- Born: 7 April 1804
- Died: 13 February 1864 (aged 59)
- Occupations: French military officer accountant and architecture
- Awards: Legion of Honour – Knight (1855)

= Charles-Edmond Duponchel =

French military officer

Charles-Edmond Duponchel (7 April 1804 – 13 February 1864) was a French military officer accountant, in which capacity he served in Spain and Algeria. In addition, he studied architecture. He has frequently been confused by later writers with his contemporary Henri Duponchel, at one time director of the Paris Opera, who also studied architecture and has often erroneously been referred to under Charles-Edmond Duponchel's name.

==Biography==
Charles-Edmond Duponchel was one of two sons of Marie-Joseph-Désirée Ravet and entomologist Philogène-Auguste Duponchel. In 1823 he entered the École des Beaux-Arts, where he studied with the architects Pierre-Théodore Bienaimé (1765–1826) and Léon Vaudoyer (1803–1872).
He also joined the military in 1823 and served in the Spanish campaign that year. On 26 December 1855, he became a Knight of the Legion of Honour in recognition of his long career in military service.

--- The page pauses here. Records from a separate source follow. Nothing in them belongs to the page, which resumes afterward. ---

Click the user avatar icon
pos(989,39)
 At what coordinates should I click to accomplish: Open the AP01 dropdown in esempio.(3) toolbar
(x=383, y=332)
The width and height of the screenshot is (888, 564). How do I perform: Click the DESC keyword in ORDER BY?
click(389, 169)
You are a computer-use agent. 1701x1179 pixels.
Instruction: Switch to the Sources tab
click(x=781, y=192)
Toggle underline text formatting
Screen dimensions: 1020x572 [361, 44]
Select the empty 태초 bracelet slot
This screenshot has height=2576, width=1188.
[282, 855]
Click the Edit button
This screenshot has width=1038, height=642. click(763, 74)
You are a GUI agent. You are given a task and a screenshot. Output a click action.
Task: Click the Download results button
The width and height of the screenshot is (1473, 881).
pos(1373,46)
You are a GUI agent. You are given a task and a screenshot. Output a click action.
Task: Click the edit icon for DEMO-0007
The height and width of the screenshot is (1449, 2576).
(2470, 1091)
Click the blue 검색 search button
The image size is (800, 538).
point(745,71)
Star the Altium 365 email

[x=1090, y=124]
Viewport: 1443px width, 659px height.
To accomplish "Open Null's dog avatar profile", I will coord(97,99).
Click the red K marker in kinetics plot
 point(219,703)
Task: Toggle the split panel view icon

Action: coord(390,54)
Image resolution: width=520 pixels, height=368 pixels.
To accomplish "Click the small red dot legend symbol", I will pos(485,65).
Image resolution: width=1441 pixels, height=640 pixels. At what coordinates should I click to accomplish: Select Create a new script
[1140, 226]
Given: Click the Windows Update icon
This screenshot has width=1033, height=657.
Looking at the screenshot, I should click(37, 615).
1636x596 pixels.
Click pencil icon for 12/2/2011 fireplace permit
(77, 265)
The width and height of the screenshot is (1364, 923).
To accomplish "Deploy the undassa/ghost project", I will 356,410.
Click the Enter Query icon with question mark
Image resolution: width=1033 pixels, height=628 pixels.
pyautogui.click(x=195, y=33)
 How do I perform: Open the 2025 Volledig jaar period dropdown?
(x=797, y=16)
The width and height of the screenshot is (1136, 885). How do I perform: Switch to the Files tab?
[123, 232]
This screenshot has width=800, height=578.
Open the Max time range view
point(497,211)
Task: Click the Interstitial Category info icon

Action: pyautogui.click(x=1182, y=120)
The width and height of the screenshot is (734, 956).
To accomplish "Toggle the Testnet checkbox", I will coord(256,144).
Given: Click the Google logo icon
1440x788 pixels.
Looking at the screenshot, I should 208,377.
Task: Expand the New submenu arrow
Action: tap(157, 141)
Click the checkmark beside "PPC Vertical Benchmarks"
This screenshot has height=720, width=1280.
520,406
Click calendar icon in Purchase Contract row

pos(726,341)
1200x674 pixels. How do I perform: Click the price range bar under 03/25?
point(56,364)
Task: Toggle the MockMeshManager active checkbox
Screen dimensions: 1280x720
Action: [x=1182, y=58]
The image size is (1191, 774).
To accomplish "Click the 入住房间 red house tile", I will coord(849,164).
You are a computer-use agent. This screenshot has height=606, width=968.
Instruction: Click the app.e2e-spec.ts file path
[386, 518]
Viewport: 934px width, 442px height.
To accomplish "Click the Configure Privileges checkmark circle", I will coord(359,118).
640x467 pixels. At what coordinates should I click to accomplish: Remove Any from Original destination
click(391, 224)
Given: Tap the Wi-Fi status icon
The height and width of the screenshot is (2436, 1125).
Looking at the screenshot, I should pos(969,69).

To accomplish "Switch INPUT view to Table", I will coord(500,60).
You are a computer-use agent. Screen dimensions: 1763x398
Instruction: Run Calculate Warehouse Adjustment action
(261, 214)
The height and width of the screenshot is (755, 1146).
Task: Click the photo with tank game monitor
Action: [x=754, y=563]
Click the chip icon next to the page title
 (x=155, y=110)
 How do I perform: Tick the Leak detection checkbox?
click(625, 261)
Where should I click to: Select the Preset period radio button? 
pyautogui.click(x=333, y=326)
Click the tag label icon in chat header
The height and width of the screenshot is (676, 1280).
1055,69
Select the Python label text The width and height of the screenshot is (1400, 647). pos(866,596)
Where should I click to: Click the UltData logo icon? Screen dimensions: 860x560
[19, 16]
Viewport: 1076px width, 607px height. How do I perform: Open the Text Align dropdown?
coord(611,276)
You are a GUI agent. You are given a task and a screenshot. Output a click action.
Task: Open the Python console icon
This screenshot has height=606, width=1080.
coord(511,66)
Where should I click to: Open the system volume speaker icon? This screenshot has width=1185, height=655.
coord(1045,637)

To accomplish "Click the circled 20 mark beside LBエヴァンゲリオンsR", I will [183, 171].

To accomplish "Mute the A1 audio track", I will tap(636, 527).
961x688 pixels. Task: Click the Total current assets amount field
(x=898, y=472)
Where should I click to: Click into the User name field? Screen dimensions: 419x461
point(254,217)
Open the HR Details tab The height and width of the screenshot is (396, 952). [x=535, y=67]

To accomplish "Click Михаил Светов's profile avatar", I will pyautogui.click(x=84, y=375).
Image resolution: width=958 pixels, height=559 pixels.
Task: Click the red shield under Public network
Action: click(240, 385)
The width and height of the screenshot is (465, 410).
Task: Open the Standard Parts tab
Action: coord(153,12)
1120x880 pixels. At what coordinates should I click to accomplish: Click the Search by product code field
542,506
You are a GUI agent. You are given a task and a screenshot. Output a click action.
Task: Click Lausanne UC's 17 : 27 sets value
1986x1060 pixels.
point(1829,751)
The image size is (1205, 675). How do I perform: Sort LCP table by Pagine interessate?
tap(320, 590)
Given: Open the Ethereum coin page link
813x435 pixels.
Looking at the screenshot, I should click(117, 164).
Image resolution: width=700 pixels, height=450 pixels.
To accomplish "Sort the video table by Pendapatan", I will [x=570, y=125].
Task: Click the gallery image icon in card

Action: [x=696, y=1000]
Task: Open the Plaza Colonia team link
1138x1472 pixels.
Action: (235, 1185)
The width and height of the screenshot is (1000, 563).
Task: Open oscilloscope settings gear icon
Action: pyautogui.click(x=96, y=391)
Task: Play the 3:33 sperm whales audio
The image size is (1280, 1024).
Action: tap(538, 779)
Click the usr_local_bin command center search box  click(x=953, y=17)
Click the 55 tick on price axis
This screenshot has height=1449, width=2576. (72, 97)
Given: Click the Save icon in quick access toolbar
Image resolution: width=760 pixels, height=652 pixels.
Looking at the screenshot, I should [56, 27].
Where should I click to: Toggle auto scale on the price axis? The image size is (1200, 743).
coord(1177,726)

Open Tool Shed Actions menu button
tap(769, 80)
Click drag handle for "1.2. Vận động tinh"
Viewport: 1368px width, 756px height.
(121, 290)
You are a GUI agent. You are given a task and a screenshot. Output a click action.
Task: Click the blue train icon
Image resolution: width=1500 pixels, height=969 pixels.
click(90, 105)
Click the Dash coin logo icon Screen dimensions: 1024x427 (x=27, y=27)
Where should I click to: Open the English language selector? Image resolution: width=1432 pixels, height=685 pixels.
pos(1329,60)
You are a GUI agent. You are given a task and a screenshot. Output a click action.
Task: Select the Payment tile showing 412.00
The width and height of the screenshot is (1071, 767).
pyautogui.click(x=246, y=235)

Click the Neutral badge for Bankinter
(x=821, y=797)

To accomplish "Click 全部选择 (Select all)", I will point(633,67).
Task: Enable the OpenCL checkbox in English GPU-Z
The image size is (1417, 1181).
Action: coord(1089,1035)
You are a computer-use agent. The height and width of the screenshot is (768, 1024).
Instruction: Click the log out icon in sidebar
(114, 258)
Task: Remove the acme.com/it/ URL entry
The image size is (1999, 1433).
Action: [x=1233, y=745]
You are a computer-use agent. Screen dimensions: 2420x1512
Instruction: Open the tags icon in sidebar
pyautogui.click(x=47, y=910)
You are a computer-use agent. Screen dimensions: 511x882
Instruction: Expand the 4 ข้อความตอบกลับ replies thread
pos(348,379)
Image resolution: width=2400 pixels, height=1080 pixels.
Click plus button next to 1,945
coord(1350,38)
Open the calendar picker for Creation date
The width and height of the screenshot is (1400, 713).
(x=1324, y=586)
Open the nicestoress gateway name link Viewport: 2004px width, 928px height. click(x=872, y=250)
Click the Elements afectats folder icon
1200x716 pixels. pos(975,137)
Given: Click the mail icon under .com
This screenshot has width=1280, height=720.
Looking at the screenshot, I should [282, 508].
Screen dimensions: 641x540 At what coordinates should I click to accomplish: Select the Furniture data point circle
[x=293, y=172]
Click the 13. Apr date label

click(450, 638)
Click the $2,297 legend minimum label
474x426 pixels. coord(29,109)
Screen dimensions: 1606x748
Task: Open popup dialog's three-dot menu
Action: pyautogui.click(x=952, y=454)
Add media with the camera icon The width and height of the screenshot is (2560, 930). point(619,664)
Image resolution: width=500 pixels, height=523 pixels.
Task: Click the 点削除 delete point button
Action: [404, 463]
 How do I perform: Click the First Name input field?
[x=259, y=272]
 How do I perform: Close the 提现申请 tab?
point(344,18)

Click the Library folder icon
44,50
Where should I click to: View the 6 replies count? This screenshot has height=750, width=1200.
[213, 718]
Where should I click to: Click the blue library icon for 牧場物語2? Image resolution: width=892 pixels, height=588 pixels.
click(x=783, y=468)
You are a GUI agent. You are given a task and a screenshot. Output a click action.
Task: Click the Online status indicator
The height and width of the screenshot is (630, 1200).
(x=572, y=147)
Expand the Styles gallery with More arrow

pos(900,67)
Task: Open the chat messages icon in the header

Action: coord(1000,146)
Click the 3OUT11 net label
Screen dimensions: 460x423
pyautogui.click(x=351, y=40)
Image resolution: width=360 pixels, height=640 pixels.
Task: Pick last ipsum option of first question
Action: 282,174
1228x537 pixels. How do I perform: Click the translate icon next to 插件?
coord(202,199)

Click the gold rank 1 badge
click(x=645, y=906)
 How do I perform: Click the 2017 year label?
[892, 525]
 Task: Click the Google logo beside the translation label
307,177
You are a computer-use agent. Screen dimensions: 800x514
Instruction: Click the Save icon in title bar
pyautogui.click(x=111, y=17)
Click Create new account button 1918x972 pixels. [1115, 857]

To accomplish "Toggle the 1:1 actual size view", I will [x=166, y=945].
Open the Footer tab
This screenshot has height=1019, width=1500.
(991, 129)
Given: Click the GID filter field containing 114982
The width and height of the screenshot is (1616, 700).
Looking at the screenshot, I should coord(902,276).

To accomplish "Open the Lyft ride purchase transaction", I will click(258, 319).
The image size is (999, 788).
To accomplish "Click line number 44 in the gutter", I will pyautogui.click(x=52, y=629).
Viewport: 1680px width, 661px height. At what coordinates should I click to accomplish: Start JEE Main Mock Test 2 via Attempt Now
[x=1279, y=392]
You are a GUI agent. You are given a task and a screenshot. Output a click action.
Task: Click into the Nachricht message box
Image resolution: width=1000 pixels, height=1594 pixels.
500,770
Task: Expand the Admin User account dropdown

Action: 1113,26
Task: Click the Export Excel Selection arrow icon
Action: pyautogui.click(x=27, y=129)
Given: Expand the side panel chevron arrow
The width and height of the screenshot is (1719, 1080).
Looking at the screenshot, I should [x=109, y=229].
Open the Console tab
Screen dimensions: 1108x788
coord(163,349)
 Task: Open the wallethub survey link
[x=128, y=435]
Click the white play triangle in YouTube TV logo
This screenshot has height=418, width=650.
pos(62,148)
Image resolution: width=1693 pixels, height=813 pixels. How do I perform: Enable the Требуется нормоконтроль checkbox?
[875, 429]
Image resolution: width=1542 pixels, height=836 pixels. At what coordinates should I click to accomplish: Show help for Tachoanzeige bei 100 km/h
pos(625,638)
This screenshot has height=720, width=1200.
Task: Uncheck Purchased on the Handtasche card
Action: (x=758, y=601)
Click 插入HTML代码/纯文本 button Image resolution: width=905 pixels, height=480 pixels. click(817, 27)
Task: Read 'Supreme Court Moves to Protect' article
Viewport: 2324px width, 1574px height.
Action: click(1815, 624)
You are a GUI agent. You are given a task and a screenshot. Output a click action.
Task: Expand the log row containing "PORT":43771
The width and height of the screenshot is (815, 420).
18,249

Charles-Edmond Duponchel authored a number of works which have been misattributed to the former director of the Opera. For instance, in 1860 he wrote several documents under the name Edmond Duponchel which concerned the relocation of the Paris Opera. In these he explained his reasoning and mentions that for practical advice he had gone to see "M. Duponchel [Henri Duponchel], former director of the Opera and certainly the man most competent at this juncture in matters concerning theatre construction, considering that he is at the same time a great administrator and a great artist".
He also prepared documents dealing with the Algerian question and proposals for barracks to accommodate troops, which have also been misattributed to the director of the Opera.

Charles-Edmond's brother Auguste was chief medical officer of the École Polytechnique. He edited and wrote an introduction for the 12-volume Nouvelle bibliothèque des voyages anciens et modernes contenant la relation complète ou analysée des voyages de Christophe Colomb, Fernand Cortez,..., which was published in 1842. He died in October 1846 less than a year after the death of their father.